Why I Stay

We live in a throw-away culture. Not only do we throw away our multitude of material possession when they break, but so many of us do the same with our relationships if they falter. But we, the spouses, partners and loved ones of someone with dissociative identity disorder, also known as multiple personality disorder, truly face some huge issues in our relationship. If we are going to buck that trend as we deal with a disorder that breaks many relationships, we need to know why it’s worth denying our own needs to help our loved one heal deeply and completely.

Again, I often watch movies and TV shows that imply I am somehow pathetic for staying in a less-than-satisfying relationship. Our culture makes it clear that if we are in a relationship that isn’t mutually satisfying, we have a right to go and find one that does meet our needs. So why do I stay?

A couple months ago I tried to answer that question in my personal journal. I needed to know if I’m a pathetic, spineless man for staying in a marriage that has denied me so many basic needs and dreams, or if I had good reasons for sticking it out. These are the four reasons I have for staying with my wife.

The first reason I stay is because I love my girls. Valentine’s Day is hard for me. When I look at all those cards, they are all about “I love you because you do this or that for me.” But in our marriage I have always been the one to give, while my hurting wife received. I had to give up a lot of hopes and dreams and deny a lot of needs to stay with my girl(s), and yet something in me still loves her. Maybe it’s because she’s the only one I’ve ever had sex with. I don’t know. But I love her(them) regardless of how hard the last 24 years have been. To me being “in love” is about what someone else does for me, while “loving” someone is about what I do for someone else. I do love my girls!
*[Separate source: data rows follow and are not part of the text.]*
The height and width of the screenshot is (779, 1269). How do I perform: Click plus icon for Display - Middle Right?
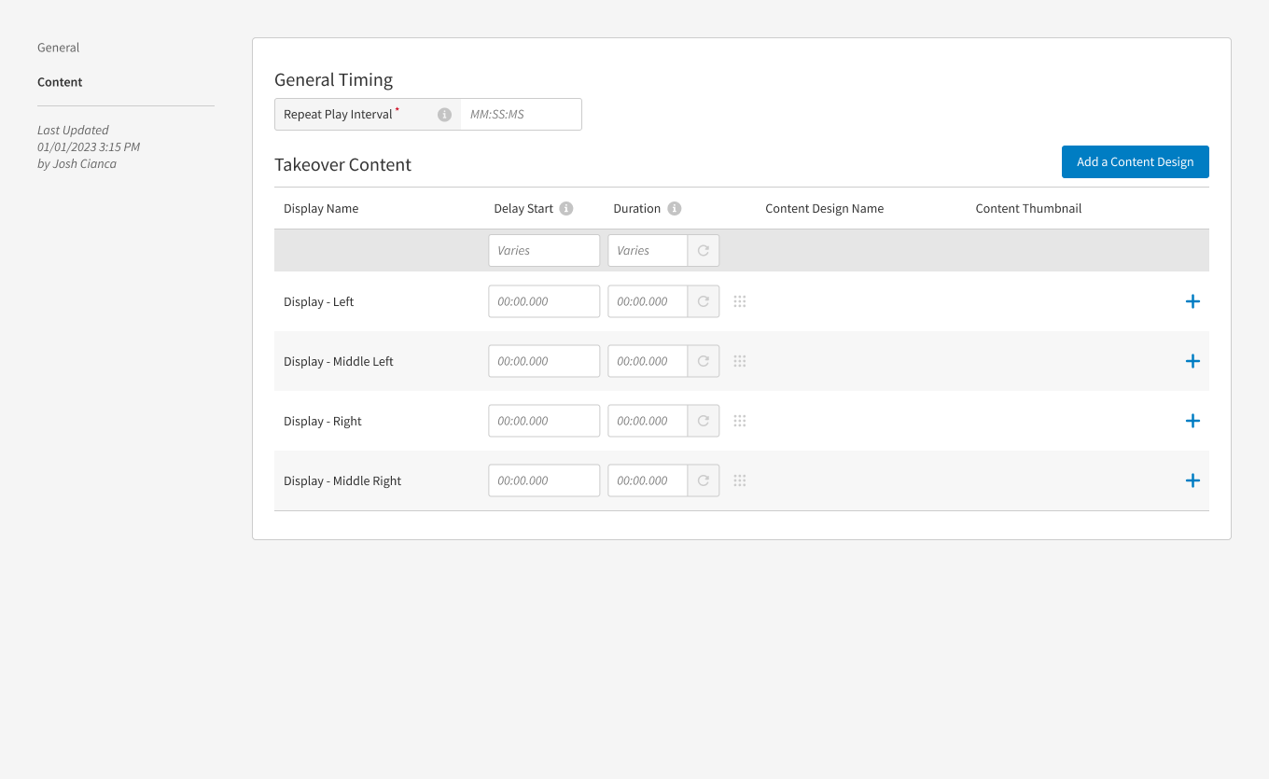(x=1192, y=480)
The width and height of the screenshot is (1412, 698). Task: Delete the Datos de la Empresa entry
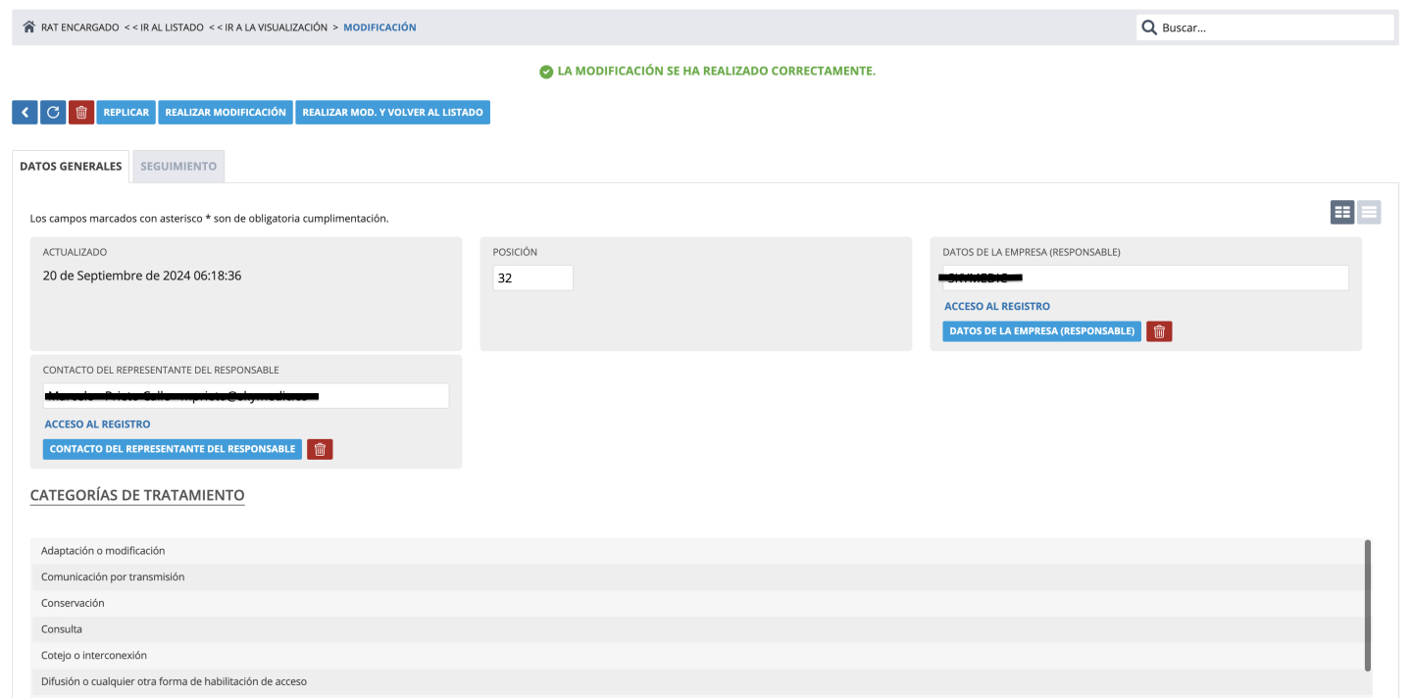coord(1159,331)
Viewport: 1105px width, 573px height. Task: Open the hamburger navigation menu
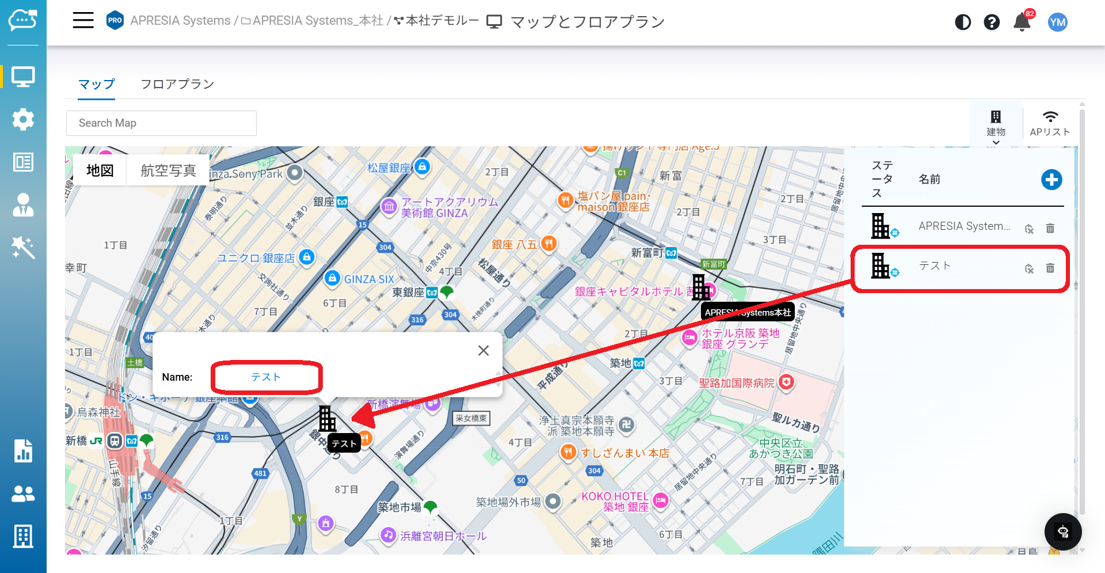(83, 21)
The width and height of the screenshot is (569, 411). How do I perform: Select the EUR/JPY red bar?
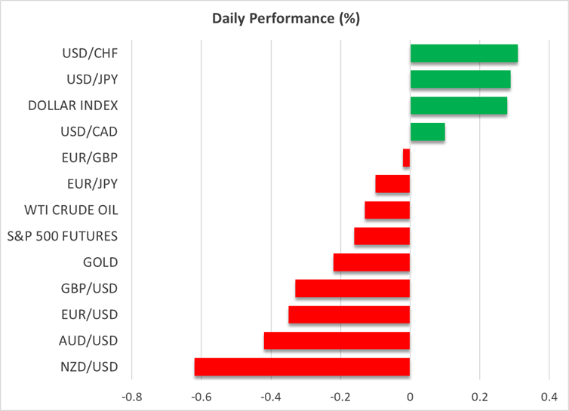click(x=392, y=184)
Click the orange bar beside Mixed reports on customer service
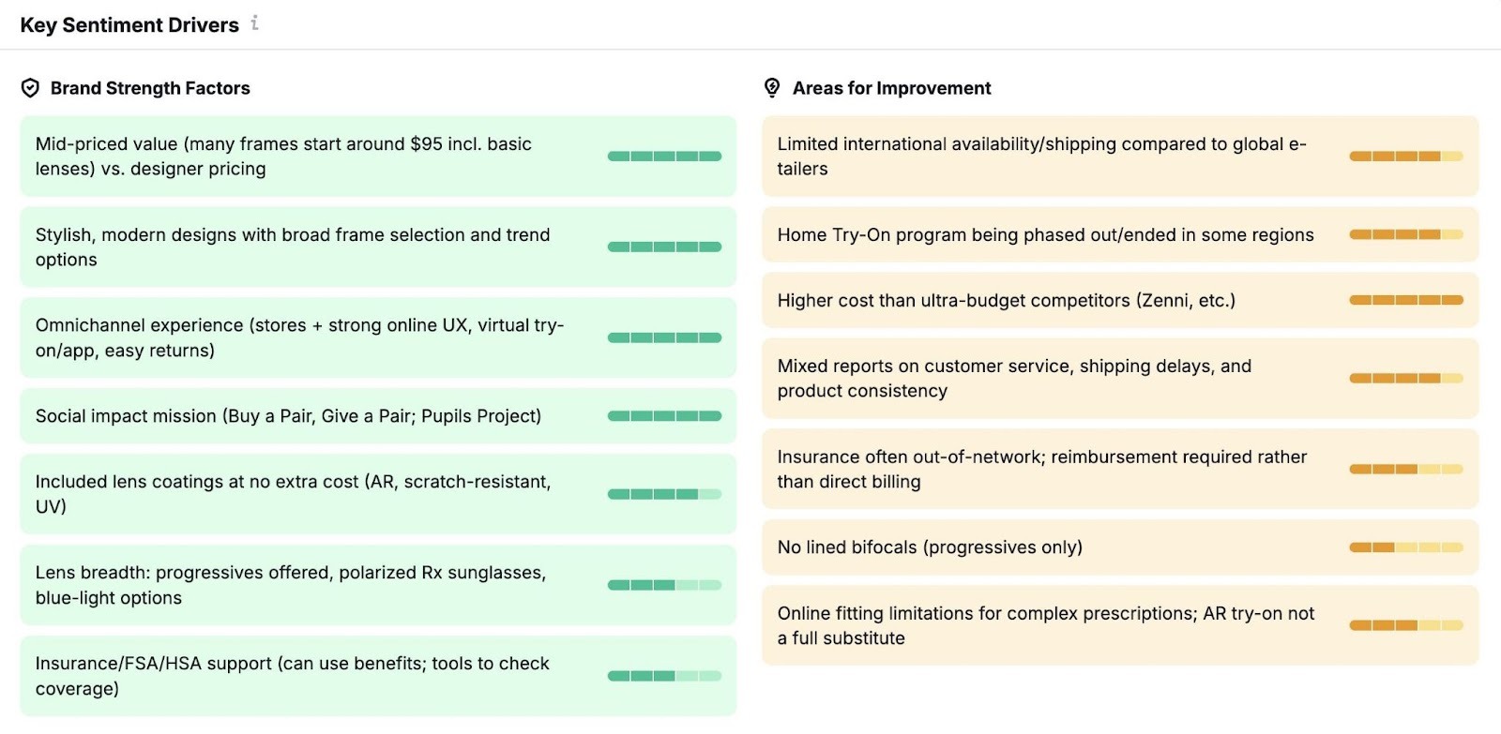The height and width of the screenshot is (734, 1501). point(1405,379)
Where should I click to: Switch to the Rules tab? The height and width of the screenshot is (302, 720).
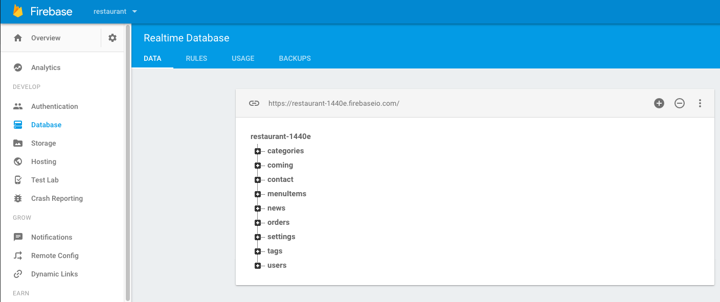point(196,58)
The second reason I stay is because of the vows I made on my wedding day: “for better or for worse.” On the bad days, there’s a voice inside my head that reminds me that no one forced me to make those vows. Those vows are there for a reason, and I’m not a liar. I’m a man of my word even if sometimes it feels like it will kill me to keep my word especially when so many people in this culture get divorced over such pathetically petty things. Plus some day I hope to see my girls healed so we can take part of the “for better” part of that clause. It’s a goal I have for my wife and me.
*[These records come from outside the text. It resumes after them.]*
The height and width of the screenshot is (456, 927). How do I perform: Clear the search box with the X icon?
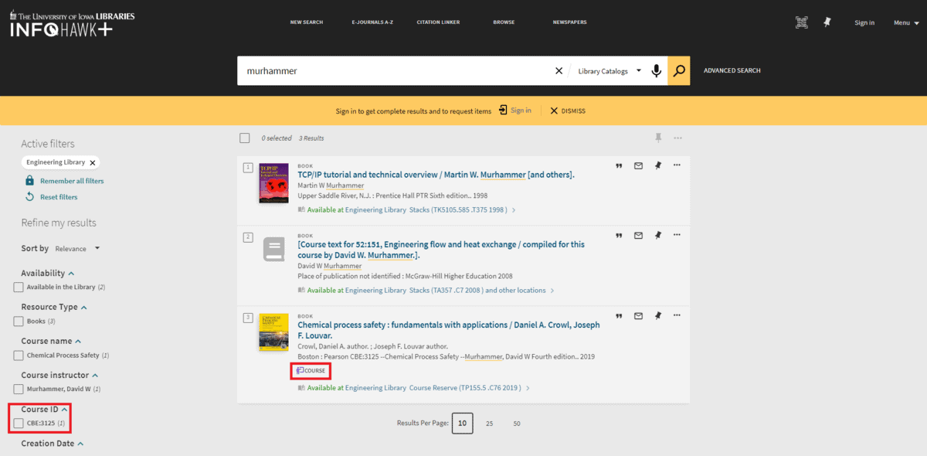click(x=559, y=71)
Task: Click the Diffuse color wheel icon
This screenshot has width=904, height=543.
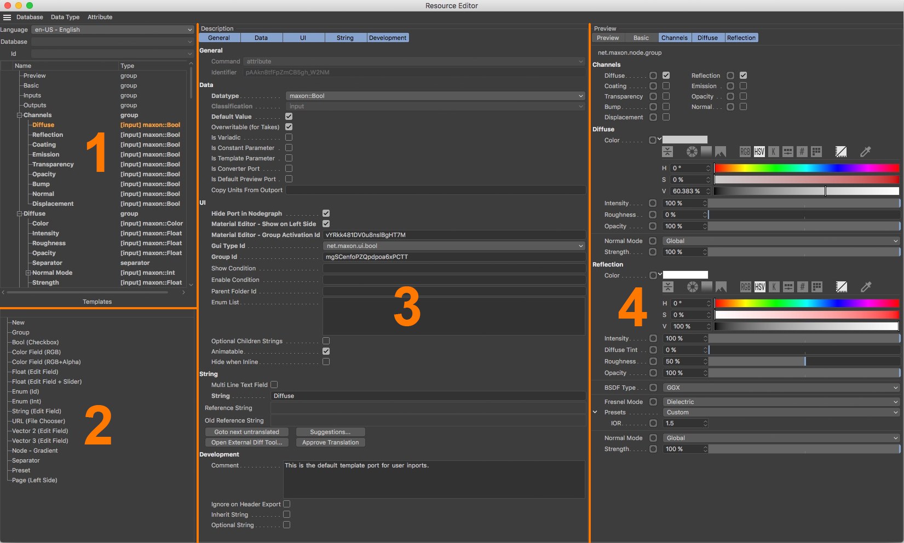Action: pyautogui.click(x=692, y=152)
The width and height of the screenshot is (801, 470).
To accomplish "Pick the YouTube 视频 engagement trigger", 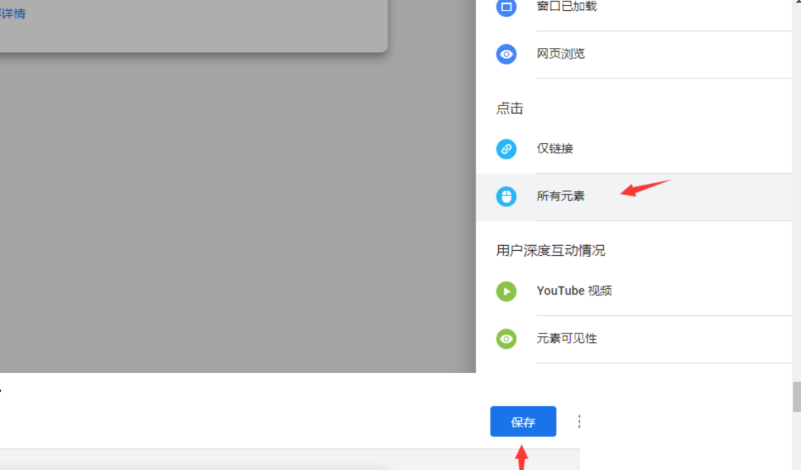I will [x=574, y=291].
The third reason I stay is because on the really bad days, when I want to call it quits, there’s a voice that SCREAMS that I can’t abandon the little girls. I have repeatedly watched here on wordpress the devastation that spouses have caused as they have abandoned their ailing mates, and I just can’t do that. I feel very protective of those little girls. Karen recognizes that I unfairly will “chill out” for the little girls if they are out but not always for her. She may think it’s not fair, but someday I hope she realizes there were days when the thought of those little girls kept me from abandoning all of them. Emotionally I expect Karen to act like an adult; I don’t expect the same of the little girls even though I know they are all part of my wife.

The last reason I stay is because if I were to leave and start over with another woman essentially I would be saying there was NOTHING worth while, nothing good that came from the last 24 years. In my mind I would be saying I lived a lie for 24 years: I really didn’t love my wife/girls. But I want a chance to redeem these years. I WANT the “for better” part of my marriage vows for me and my girls to enjoy. I want all of our sadness and pain to have a purpose.

Plus I don’t want to have to get the tattoo on my hip that has Karen’s name removed, lol. I got it right as Karen and I started this journey (right before the little girls joined us) in my effort to show Karen, “I don’t have a plan B. I don’t have an escape route drawn up.”

And so I stay and hope that maybe someday this blog will rise out of obscurity when my girls are done healing: maybe my girl will want to join me to help others have hope of a complete healing. Maybe some day our pain can be redeemed as we help others find the path that we have found. Maybe some day we’ll have that fairytale marriage that I’ve always dreamed of having and have worked so desperately hard to make happen with the wife of my youth. Maybe it’ll never happen, but it’s a little ember that glows in my heart.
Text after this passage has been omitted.